- **SUPPLIED RECORDS**:
┌────────
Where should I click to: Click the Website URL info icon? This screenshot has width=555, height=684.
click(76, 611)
└────────
┌────────
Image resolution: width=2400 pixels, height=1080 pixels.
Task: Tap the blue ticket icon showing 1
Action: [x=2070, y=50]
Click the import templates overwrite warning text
└────────
┌────────
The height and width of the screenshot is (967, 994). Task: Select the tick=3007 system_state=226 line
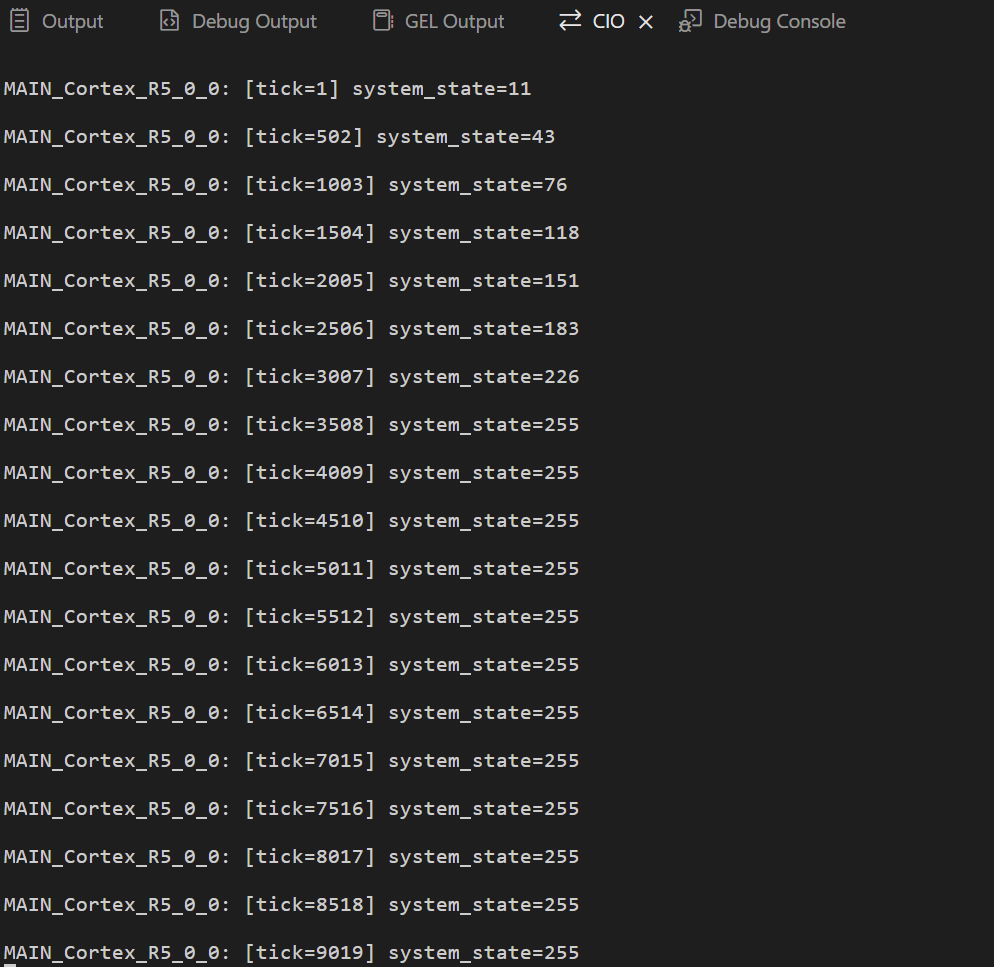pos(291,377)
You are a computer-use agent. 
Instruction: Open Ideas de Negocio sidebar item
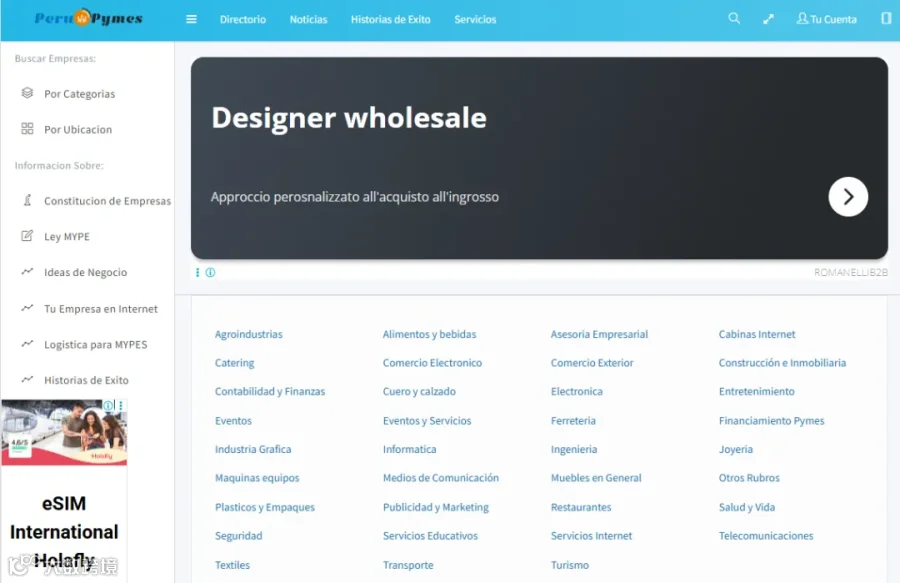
└────────
Among the entries above, find the line with "You are a computer-use agent." and the line with "Instruction: Open Ideas"; give again exactly these two lines and all lines between them.

You are a computer-use agent. 
Instruction: Open Ideas de Negocio sidebar item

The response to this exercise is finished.